##### GIVEN ENTRIES
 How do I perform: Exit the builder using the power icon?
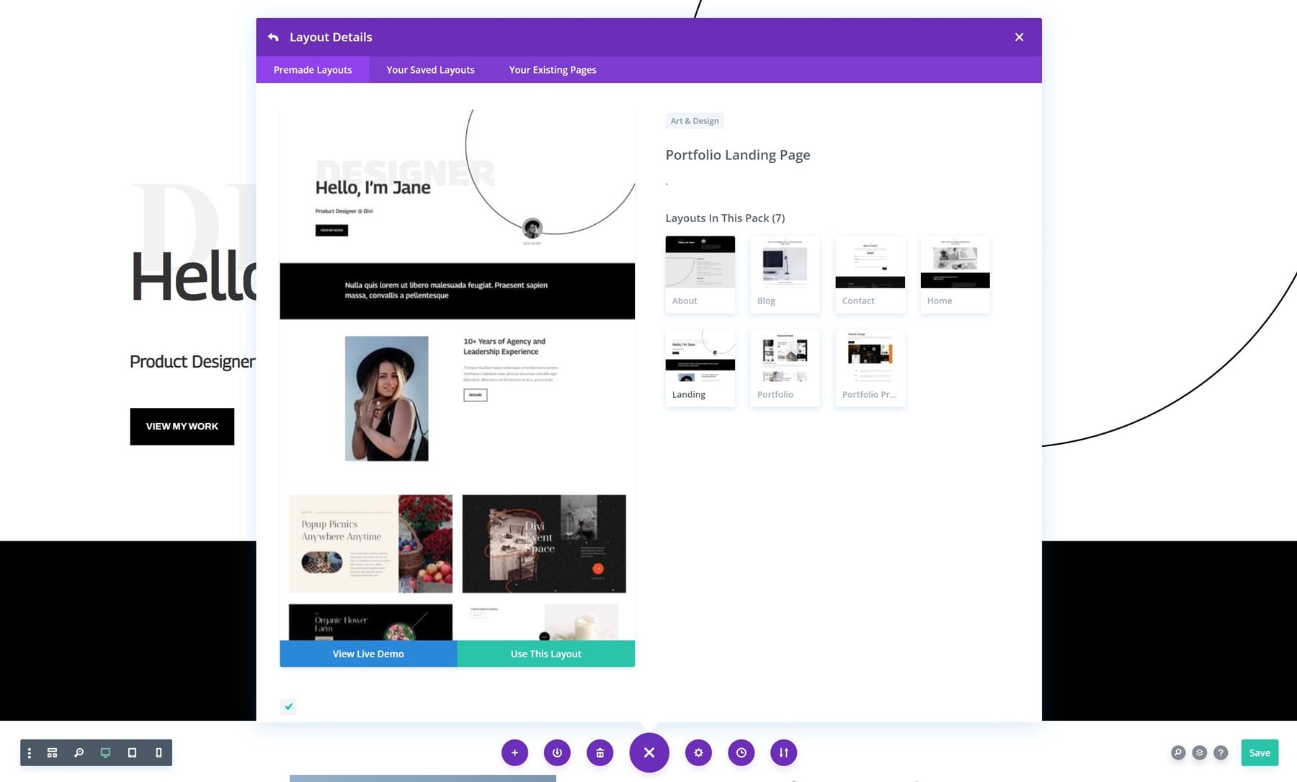[556, 752]
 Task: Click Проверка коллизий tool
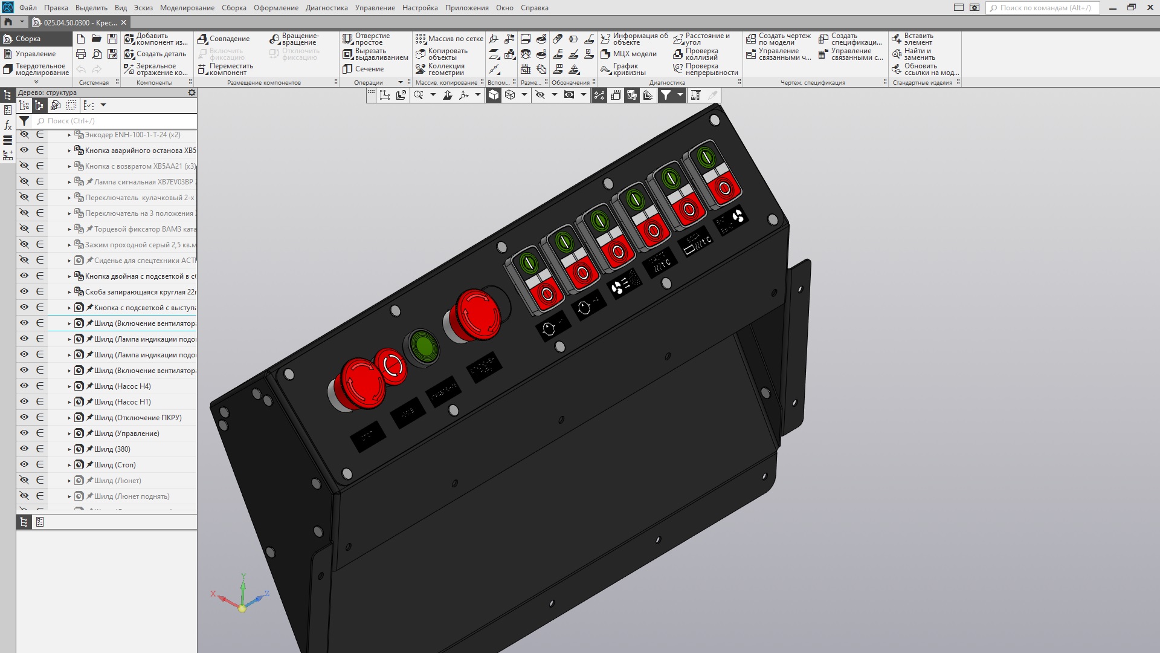(x=696, y=54)
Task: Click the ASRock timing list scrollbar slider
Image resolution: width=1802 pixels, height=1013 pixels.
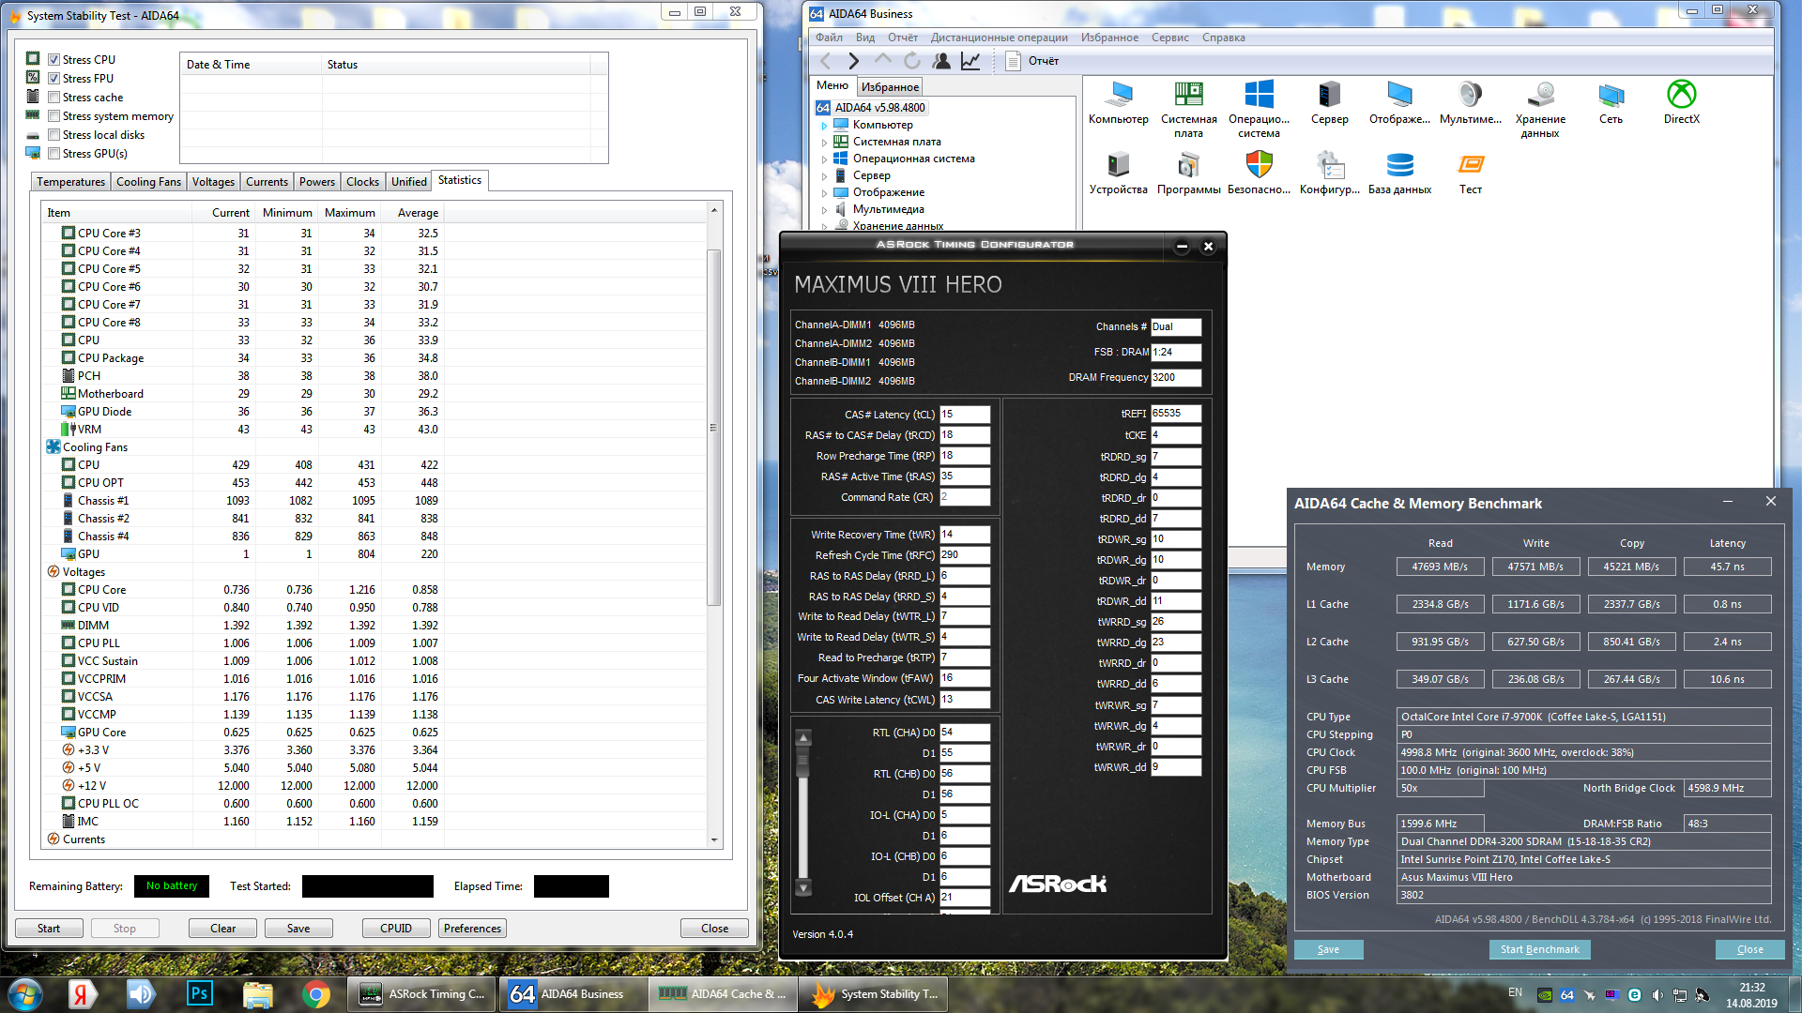Action: pyautogui.click(x=803, y=760)
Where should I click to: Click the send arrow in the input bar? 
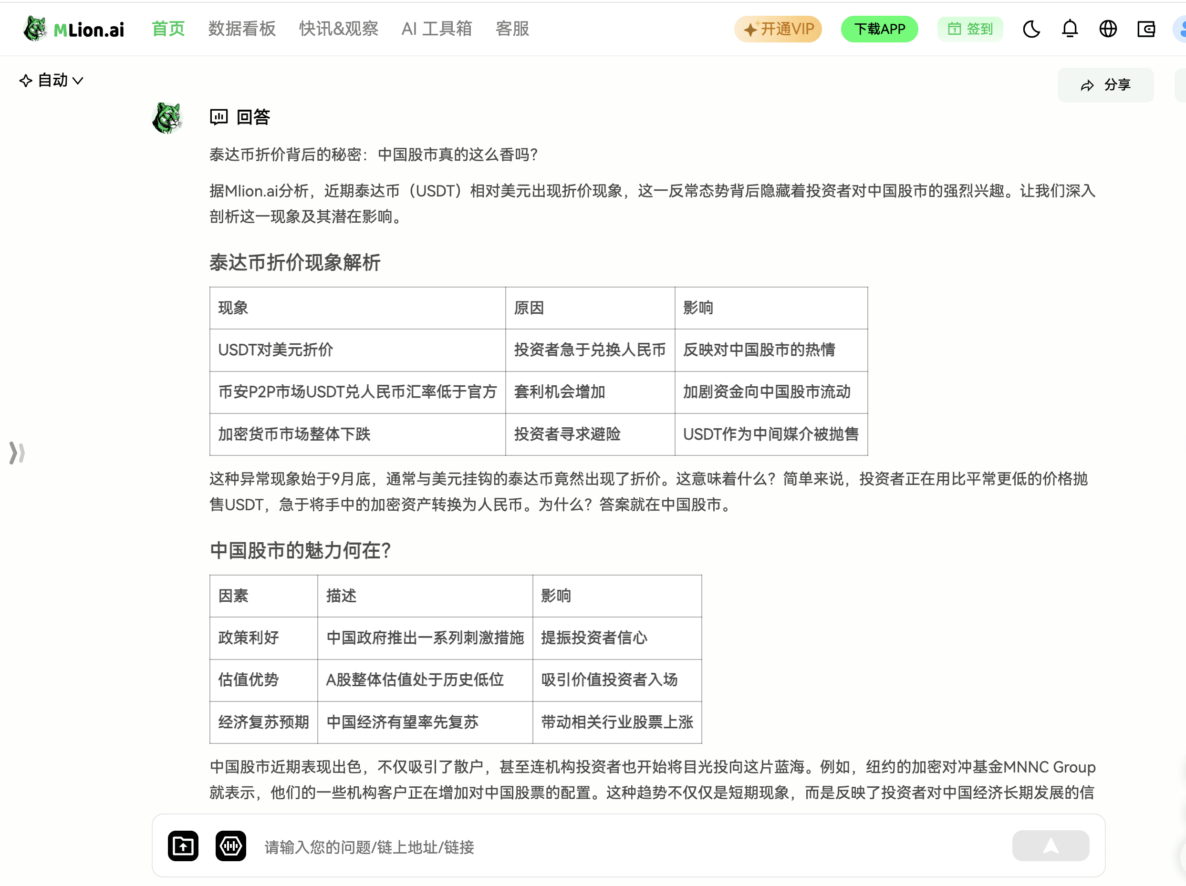coord(1050,846)
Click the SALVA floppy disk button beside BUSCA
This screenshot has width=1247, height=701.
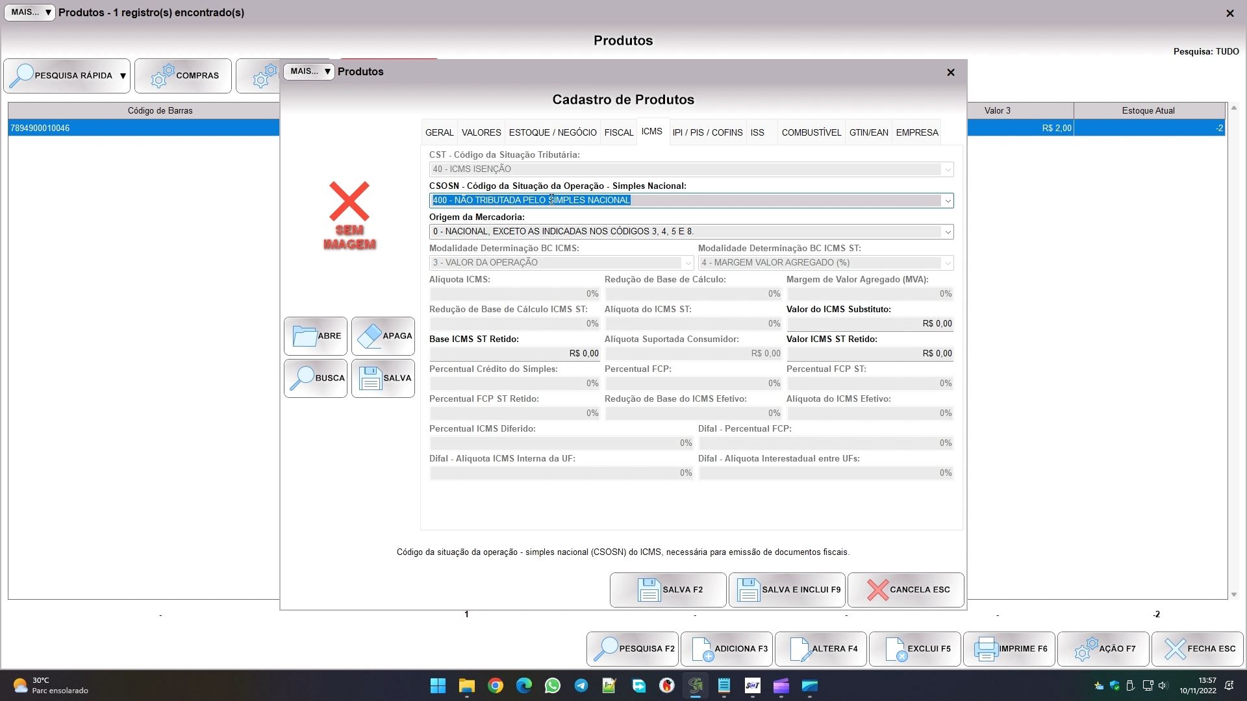coord(383,378)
##########
■ WHAT TO WORK ON
Now repeat exactly the lines from the one with "Click the SALVA" through the end of the listing above, both included, omitting all pictures.

■ TASK RESPONSE
Click the SALVA floppy disk button beside BUSCA
This screenshot has width=1247, height=701.
coord(383,378)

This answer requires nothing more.